Ci sono libri che odorano di madeleine e altri che profumano di camelie. Romanzi alla violetta e racconti allo zenzero. Molti romanzi hanno un loro odore peculiare, che si aggiunge a quello della carta stessa e dell'inchiostro. "L'ombra su Innsmouth" è l'unico racconto al mondo che sa di pesce andato a male. Non che quello psicolabile misantropo e un po' razzista di Howard P. sia nuovo a questi scherzi: la sua raccolta di poesie "Fungi from Yoggoth" pareva un piatto di porcini trifolati, ad annusarlo. Ma il pesce marcio no, Howie, dai, che ti abbiamo fatto per meritarcelo? Olfatto a parte, Lovecraft qui è al meglio delle sue capacità narrative e per una volta non esagera più di tanto con il consueto mantra a base di "blasfemo", "esecrando", "innominabile".

La trama è piuttosto semplice: un giovine turista di belle speranze in cerca di paesi pittoreschi finisce nel New England e scopre che c'è una cittadina assai antica sulla costa non segnata sulle mappe. Appena saputo che i pochi turisti di passaggio, chissà perchè, tendono a non ritornare, il Nostro naturalmente si precipita a visitare questa putrida versione di Rosignano Solvay. Come Rosignano, anche Innsmouth è stata costruita grazie alle attività di un ricco mecenate (qui Obed Marsh, lì Mr.Solvay), il quale ha poi trafficato con curiose creature pisciformi onde riceverne oro e immortalità in cambio di periodici sacrifici umani e di una promessa da niente: far accoppiare i cittadini con questa sorta di saraghi troppo cresciuti. La comunità dimostra immediato entusiasmo per l'ardito progetto del mecenate (vi ricorda nessuno?...) dopo aver scoperto dalle televisioni locali che copulare con il Mostro della Laguna Nera offre il dono dell'immortalità, più posti di lavoro per tutti e le branchie. E che diamine, anch'io per avere le branchie copulerei con uno sgombro. Chi non lo farebbe?

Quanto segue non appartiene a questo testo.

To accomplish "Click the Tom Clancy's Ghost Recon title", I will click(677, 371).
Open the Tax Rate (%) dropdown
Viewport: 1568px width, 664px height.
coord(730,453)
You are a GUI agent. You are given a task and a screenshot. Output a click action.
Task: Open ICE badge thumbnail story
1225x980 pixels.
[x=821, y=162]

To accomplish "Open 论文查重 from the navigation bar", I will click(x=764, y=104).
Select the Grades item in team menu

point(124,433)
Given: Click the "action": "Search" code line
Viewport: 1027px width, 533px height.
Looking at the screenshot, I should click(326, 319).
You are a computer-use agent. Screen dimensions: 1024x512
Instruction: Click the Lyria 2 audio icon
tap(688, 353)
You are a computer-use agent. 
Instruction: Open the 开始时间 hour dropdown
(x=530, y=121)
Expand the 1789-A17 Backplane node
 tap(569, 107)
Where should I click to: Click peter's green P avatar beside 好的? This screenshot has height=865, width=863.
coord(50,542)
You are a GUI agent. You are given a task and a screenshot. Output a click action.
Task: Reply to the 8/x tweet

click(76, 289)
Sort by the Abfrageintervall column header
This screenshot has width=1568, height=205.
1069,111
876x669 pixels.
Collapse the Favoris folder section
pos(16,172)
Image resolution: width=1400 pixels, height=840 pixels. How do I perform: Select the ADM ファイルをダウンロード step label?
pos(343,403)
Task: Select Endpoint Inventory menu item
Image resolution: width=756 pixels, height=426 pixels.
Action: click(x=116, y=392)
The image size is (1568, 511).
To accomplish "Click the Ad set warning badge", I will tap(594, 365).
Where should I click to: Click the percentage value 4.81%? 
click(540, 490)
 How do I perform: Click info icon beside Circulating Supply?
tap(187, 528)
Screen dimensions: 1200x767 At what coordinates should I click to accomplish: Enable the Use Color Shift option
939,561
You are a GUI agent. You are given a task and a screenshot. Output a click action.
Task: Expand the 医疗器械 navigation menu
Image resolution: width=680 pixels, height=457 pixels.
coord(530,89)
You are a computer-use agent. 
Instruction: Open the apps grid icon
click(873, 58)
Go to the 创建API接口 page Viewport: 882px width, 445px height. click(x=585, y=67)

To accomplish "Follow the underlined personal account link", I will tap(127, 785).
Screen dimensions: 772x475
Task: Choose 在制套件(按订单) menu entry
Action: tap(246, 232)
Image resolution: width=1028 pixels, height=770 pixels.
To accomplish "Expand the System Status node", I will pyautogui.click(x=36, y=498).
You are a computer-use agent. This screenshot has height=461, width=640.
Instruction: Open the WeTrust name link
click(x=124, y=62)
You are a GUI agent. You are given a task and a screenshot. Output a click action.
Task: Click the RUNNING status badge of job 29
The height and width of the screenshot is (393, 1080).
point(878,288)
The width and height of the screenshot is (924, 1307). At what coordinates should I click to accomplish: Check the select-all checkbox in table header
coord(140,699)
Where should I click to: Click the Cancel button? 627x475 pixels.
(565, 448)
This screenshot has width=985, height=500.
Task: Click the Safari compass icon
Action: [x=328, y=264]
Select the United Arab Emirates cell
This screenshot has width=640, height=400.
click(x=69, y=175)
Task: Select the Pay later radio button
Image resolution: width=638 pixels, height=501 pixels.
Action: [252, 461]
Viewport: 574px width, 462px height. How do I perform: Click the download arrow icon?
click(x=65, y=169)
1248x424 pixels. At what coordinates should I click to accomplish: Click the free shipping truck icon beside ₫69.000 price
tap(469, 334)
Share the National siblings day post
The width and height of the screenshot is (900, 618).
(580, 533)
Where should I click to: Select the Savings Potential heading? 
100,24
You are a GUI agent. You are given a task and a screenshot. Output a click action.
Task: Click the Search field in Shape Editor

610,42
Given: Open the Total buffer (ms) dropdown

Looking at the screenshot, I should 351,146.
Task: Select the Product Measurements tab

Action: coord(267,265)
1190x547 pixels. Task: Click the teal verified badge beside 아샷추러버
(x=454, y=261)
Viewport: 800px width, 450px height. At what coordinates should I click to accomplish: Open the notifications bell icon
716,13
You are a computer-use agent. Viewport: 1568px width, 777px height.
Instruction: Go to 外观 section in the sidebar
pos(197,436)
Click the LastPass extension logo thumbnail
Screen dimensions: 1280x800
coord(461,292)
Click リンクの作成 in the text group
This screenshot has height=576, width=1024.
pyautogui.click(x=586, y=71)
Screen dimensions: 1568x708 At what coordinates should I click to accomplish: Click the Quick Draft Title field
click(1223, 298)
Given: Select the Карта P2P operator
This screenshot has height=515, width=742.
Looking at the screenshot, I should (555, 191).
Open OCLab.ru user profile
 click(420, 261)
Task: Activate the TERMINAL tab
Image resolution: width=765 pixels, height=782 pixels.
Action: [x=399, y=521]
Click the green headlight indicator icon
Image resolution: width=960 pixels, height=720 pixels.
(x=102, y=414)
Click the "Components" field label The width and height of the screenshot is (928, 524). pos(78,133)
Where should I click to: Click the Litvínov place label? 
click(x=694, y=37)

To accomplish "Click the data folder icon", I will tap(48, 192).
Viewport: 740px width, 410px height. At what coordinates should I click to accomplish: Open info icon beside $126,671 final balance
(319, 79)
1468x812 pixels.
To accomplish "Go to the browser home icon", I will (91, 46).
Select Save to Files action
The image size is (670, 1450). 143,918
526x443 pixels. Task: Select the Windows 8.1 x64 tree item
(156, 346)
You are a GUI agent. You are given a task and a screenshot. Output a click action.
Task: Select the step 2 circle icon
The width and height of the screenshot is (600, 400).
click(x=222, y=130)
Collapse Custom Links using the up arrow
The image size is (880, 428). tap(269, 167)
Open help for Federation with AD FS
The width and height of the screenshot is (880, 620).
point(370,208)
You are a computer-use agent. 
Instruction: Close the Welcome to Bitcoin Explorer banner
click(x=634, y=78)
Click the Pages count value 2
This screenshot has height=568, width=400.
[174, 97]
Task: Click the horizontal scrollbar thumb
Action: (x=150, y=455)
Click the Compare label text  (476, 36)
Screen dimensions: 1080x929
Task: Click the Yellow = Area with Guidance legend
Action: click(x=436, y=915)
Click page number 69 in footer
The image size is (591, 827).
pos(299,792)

Ma procediamo con ordine. Il demente arriva nel paesello, dove gli abitanti gli fanno capire, con tipica ospitalità ittica, di non essere gradito. Costretto a una fuga precipitosa dal terribile albergo dove ha intelligentemente accettato di pernottare, circondato da un'intera pescheria ambulante, il nostro eroe riesce fortunosamente a salvarsi. Peccato che poco tempo dopo, con un colpo di scena degno di Liala, scopra evidenti tracce ittiche nel proprio albero genealogico. L'opera si conclude con l'orrida apparizione delle branchie sul collo del protagonista e con la sua stoica decisione di farsi cucinare all'isolana dai vicini di casa ingolositi. Vale la pena segnalare che "L'ombra su Innsmouth" appartiene al ciclo di racconti dedicato dal Solitario di Providence ai Grandi Antichi, divinità innominabili (ops, l'ho detto...) e crudelissime. Gente di poche parole e molti tentacoli, con nomi originali e facili da ricordare che mi sento di consigliare alle neomamme per battezzare i propri pargoli: Chtulhu, Yog-Sothoth, Shub Niggurath, Nyarlathotep. Tra le varie entità di questo orrido pantheon c'è spazio anche per un autentico dio sumero: Dagon, ributtante incrocio tra un uomo e una cernia. Gli abitanti di Innsmouth sembrano esserne i nipotini e lo pregano all'interno di un apposito tempio. Manco a dirlo, anche i sacerdoti di tale accogliente luogo di culto sono roba che a Livorno finirebbe dritta nel cacciucco.

Ok, può bastare. Scusate, volevo fare una recensione seria, cupa, viscida, piena di parole altisonanti in grado di evocare le ombre di obbrobriose divinità ctonie. Purtroppo, non è giornata. Continuano a venirmi in mente i Monthy Phyton e la Guida Galattica dell'Autostoppista. Vi prego di perdonarmi. Ma soprattutto scusami tu, Howard: non volevo ripagarti in questo modo dopo tutte le ore che ho passato in compagnia dei tuoi splendidi incubi... ma ormai è andata così. Addio, e grazie per tutto il pesce.

PS: "L'ombra su Innsmouth" è in vendita presso le migliori pescherie del New England.